Presenter: Paul T. Callister, Ph.D., CMHC, CGP

Paul is a Licensed Clinical Mental Health Counselor and Certified Group Psychotherapist who specializes in group therapy. He earned his Ph.D. in Counselor Education from Oregon State University in 2022 and his M.Ed. in Counseling from the University of Utah in 2010. Dr. Callister has extensive clinical experience in diverse settings including the Utah State Prison, community mental health, and private practice. He currently owns and operates Utah Group Therapy Center and Bountiful Counseling in Bountiful, Utah, where he leads weekly interpersonal process groups using a modern group analytic approach. Dr. Callister is training at the Center for Group Studies in New York City, holds the Certified Group Psychotherapist credential, and teaches group counseling in the CMHC program at Utah Valley University. His work is grounded in the belief that the group becomes a living laboratory for life, where learning to engage authentically, navigate conflict, and risk connection creates change that extends far beyond the therapy room.

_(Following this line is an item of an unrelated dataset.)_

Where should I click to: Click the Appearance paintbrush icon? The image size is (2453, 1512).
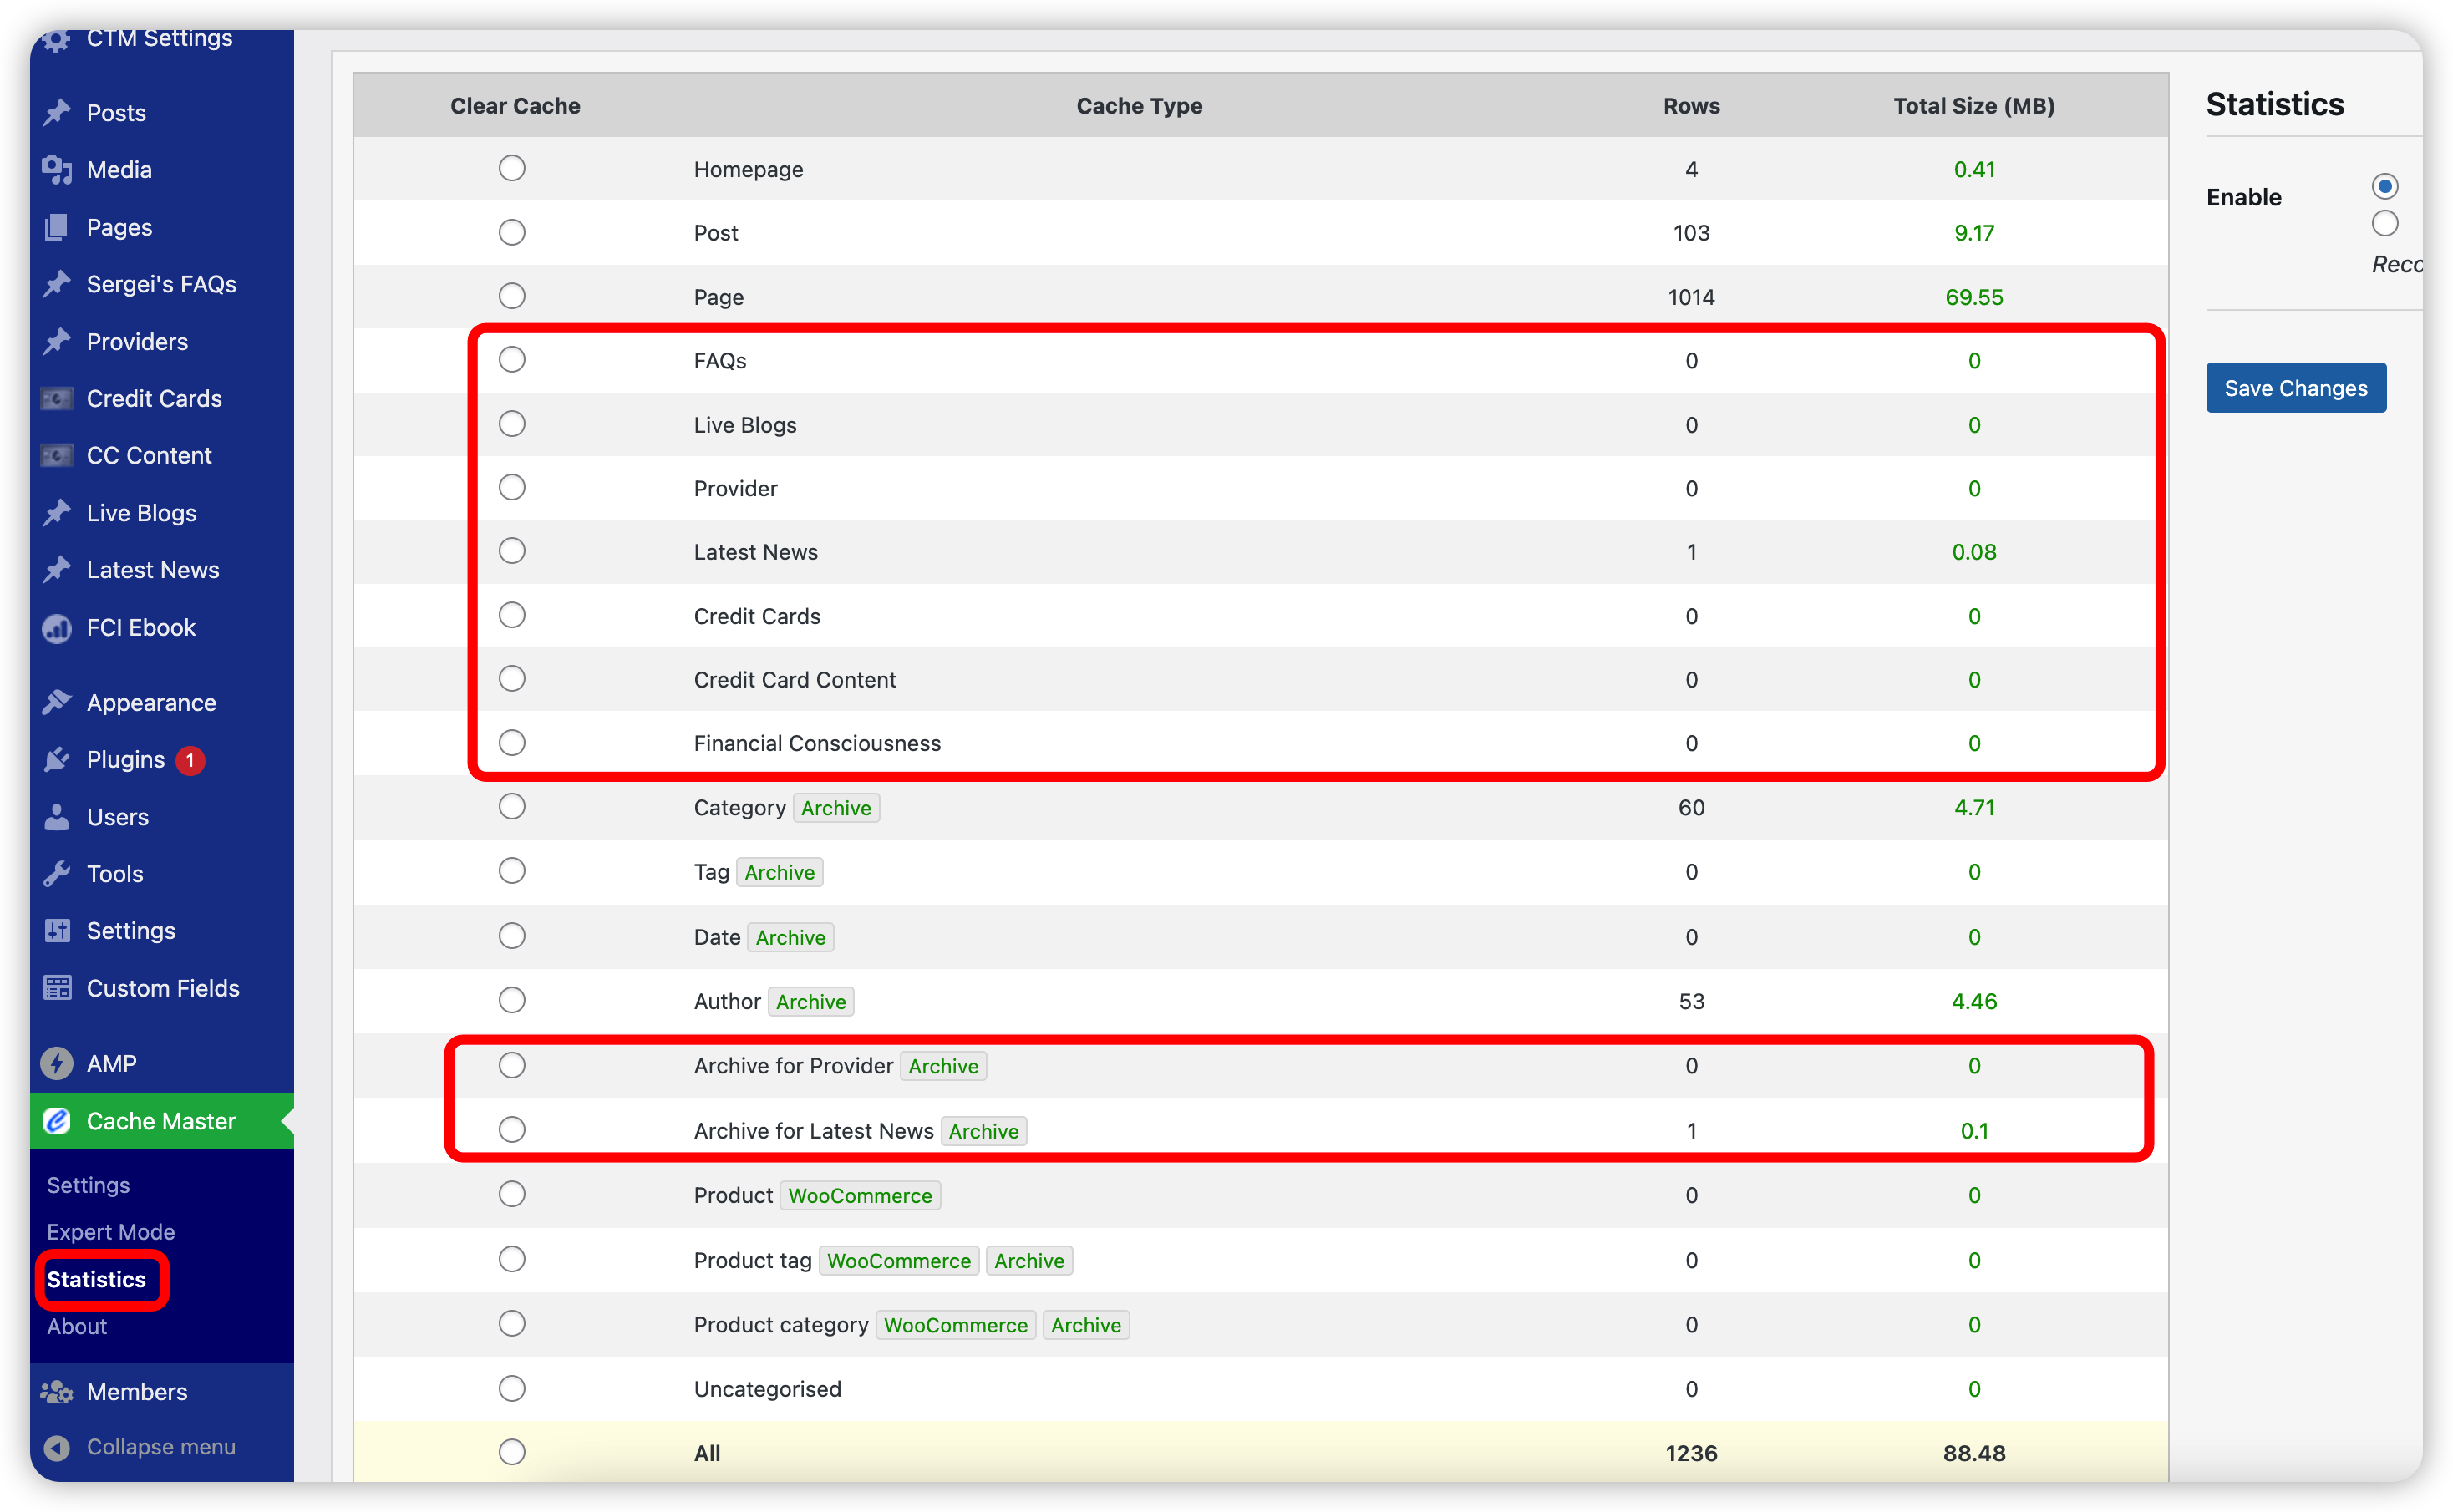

Presentation: We Don’t Heal in Isolation – The Power of Group Connection in Trauma Recovery

Group therapy is uniquely positioned to support trauma recovery because it offers something individual therapy cannot: real-time relational experience. Yet many clinicians struggle to move groups beyond a series of individual check-ins toward meaningful member-to-member connection. This presentation introduces the bridging technique, a foundational group facilitation skill that helps therapists shift the focus from leader-member dialogue to authentic interaction between group members. Participants will learn how bridging fosters emotional engagement, reduces isolation, and transforms the group into a living interpersonal system where relational patterns can be experienced, understood, and reshaped. Through a live demonstration group, attendees will observe how intentional interventions can deepen connection, invite vulnerability, and support co-regulation in ways that are consistent with trauma-informed principles of safety, trust, and empowerment. The session will conclude with a structured debrief, clinical application discussion, and time for questions, equipping clinicians with practical tools to help their groups become spaces where healing happens in relationship, not in isolation.